Equity Bank loan throws City Hall into cash crisis
Posted Monday, June 4 2012 at 19:30
The City Council of Nairobi is seeking cheaper funds to retire the Sh5 billion loan it took from Equity Bank last year, which has strained its capacity to pay workers on time and meet other financial obligations.
Newly appointed town clerk Roba Duba said the council’s financial position has worsened because nearly all its revenues and grants from the government are used to service the loan.
It pays Sh140 million per month against an average monthly revenue collection of Sh400 million. A further Sh350 million is due quarterly as repayment of the principal, with the council raiding its allocation of the Local Authority Transfer Fund (Latf) to pay this sum.
“The council is feeling the pinch of this high repayment amount and we will be going to Equity Bank, hoping to negotiate the lowering of the interest rate,” Mr Duba said.
The five-year loan was priced at 10 per cent and was used to settle City Hall’s other debts, including the Sh2.5 billion it owed the Local Authorities Pension Transfer Fund (Laptrust).

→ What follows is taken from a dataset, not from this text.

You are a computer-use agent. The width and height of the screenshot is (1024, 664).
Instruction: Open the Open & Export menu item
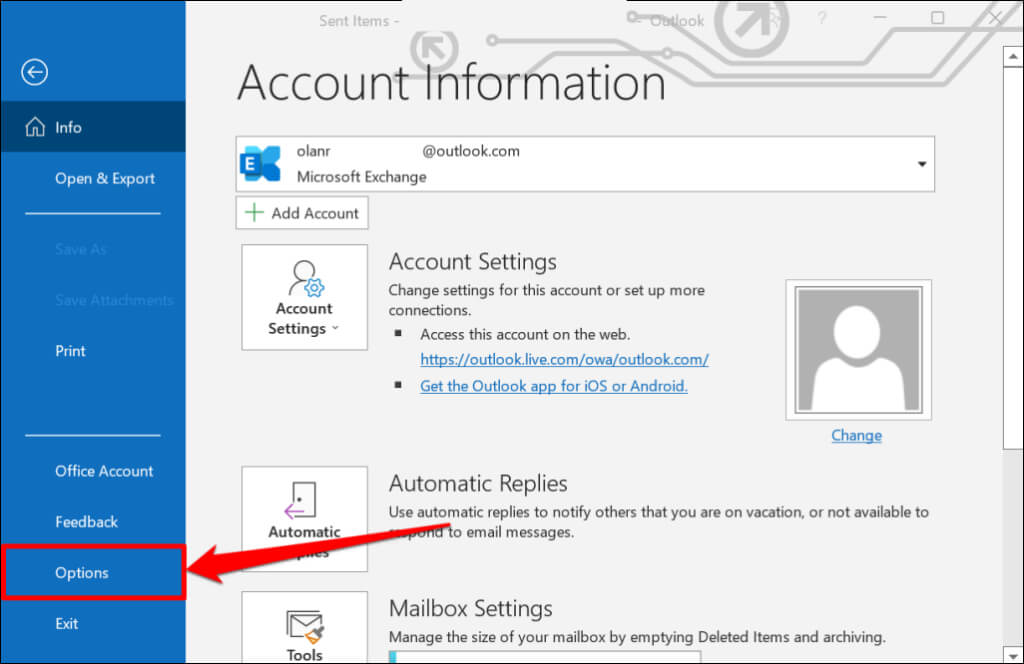[x=105, y=179]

Mr Duba said the council was also considering using its assets — which include several housing estates — to secure cheaper credit to wind up the loan from Equity.
“We have idle assets, including land, which can be used as collateral. If we don’t find competitive rates we can as well raise cash by selling the assets,” he said.
The law prohibits councils from selling off their assets ahead of the transition to devolved governments.
Servicing the loan at a time when revenue collection has stagnated has compelled the local authority to turn to the State for bailouts.
City Hall’s failure to remit the Sh2.5 billion to Laptrust saw it lose some Sh2 billion from the Local Authority Transfer Fund (LATF) which pegged future allocations to prompt remittance of pension deductions.
Though disbursements of LATF has resumed, most of the money is being gobbled up by the loan, leaving little for the council to deliver services with and to pay workers.
The council has of late been embroiled in a tug of war with creditors who owe it more than Sh101 billion in a last-ditch effort to improve its financial position. The council is also relying on the Treasury to pay some of its guaranteed debts.
The Treasury is already paying a Sh212 million loan taken by City Hall 30 years ago from the United States Agency for International Development (USAid) for construction of houses in Nairobi’s Umoja Estate.
The cash-crunch at the council has led to delays in the payments of workers while city residents grapple with erratic delivery of services like garbage collection. Burma Market, a popular eatery in Shauri Moyo, Nairobi, was last week closed by public health officials for not meeting the required hygiene standards. The market is managed by the council.
The Sh5 billion loan was given on expectation of increased revenue collections from higher parking fees whose implementation was blocked by the courts.